**WHAT IS NEEDED:** Please transcribe the entries that follow exactly as they stand, skipping each picture.

[Pixel coordinate grounding data]
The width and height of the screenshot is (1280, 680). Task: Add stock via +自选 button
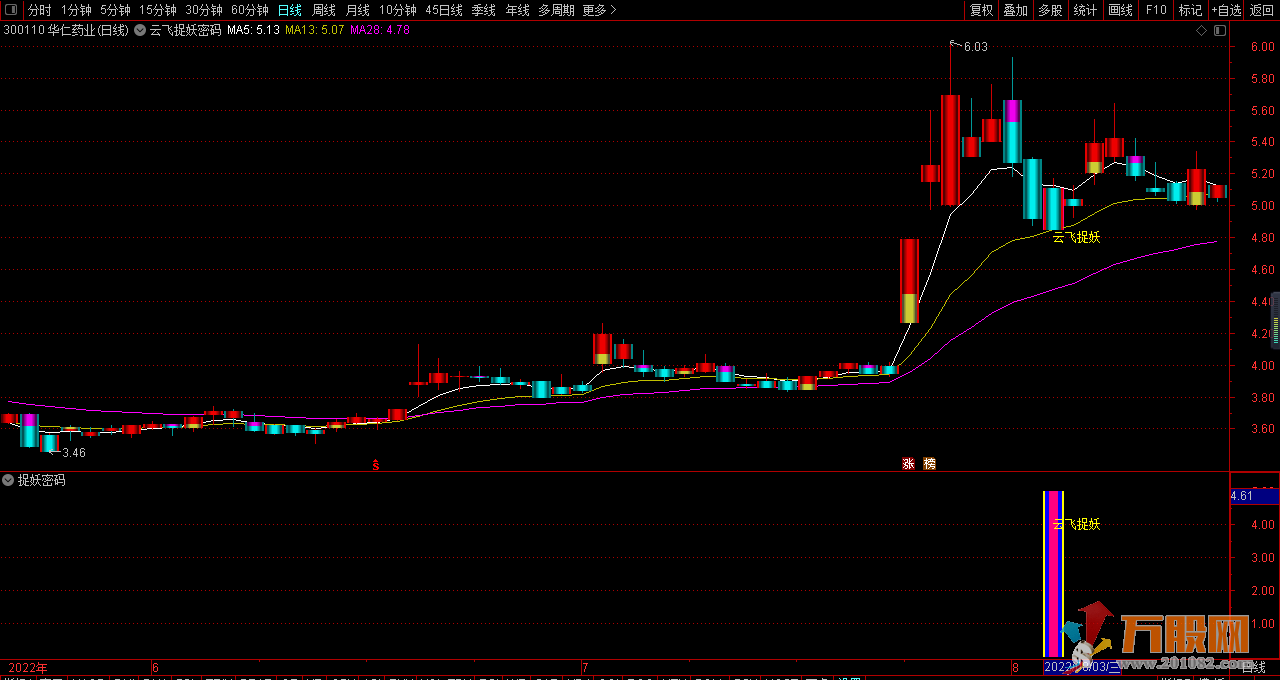pos(1226,10)
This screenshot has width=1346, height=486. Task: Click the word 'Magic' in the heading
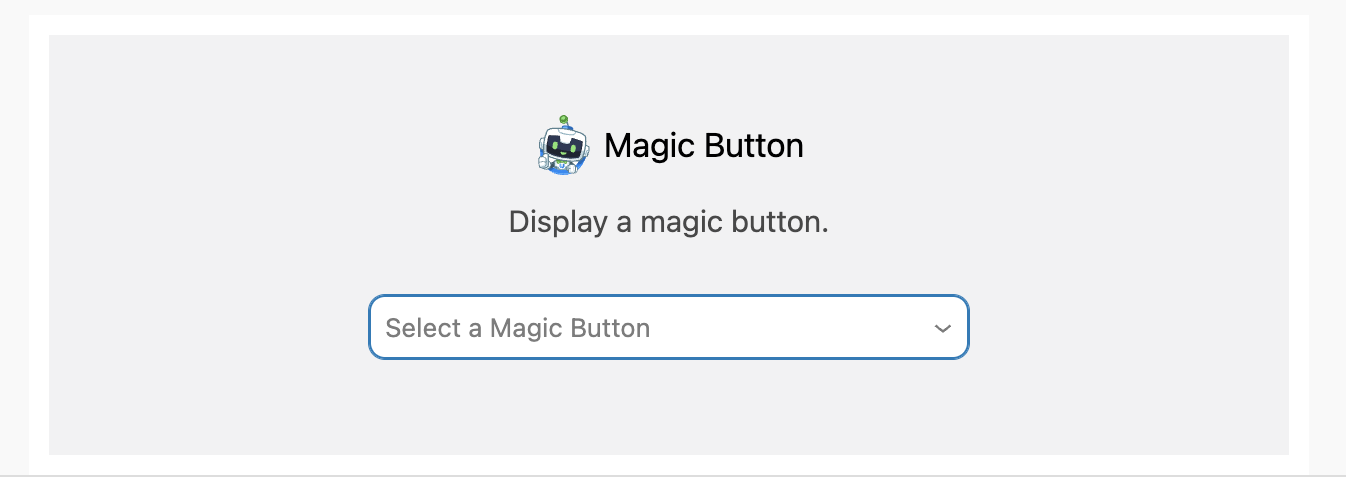pyautogui.click(x=650, y=146)
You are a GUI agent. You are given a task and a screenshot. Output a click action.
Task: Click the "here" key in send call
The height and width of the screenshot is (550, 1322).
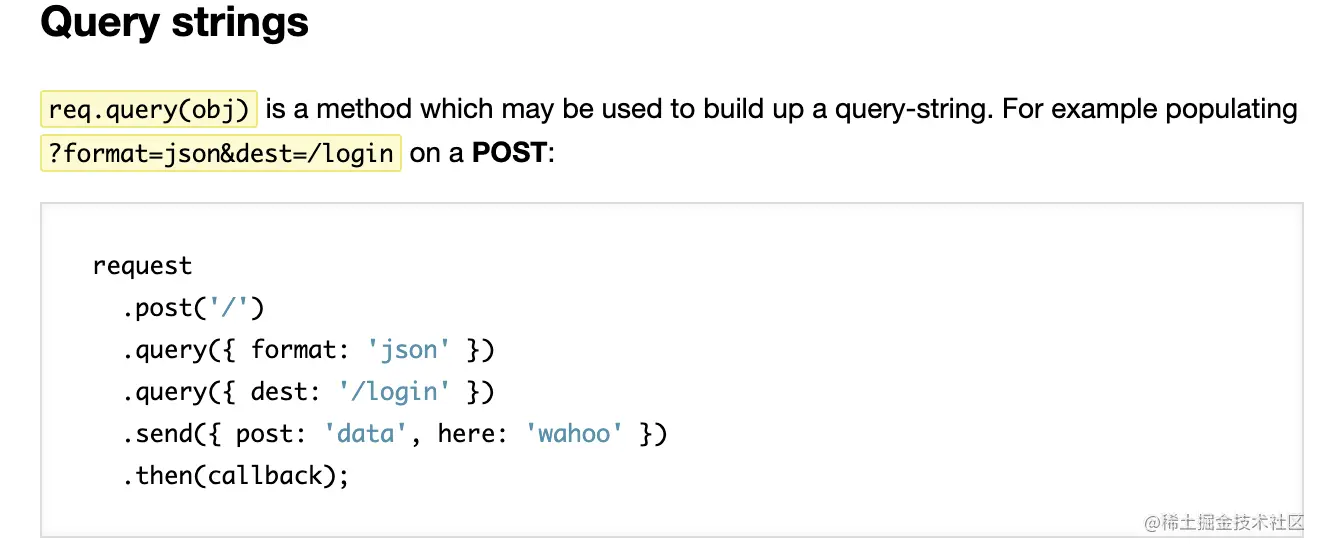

**TASK OUTPUT:**
The width and height of the screenshot is (1280, 680). Task: Add stock via +自选 button
pos(1226,10)
This screenshot has width=1346, height=486. Task: Click the word 'Magic' in the heading
pyautogui.click(x=650, y=146)
You are a GUI agent. You are given a task and a screenshot. Output a click action.
Task: Click the "here" key in send call
The height and width of the screenshot is (550, 1322).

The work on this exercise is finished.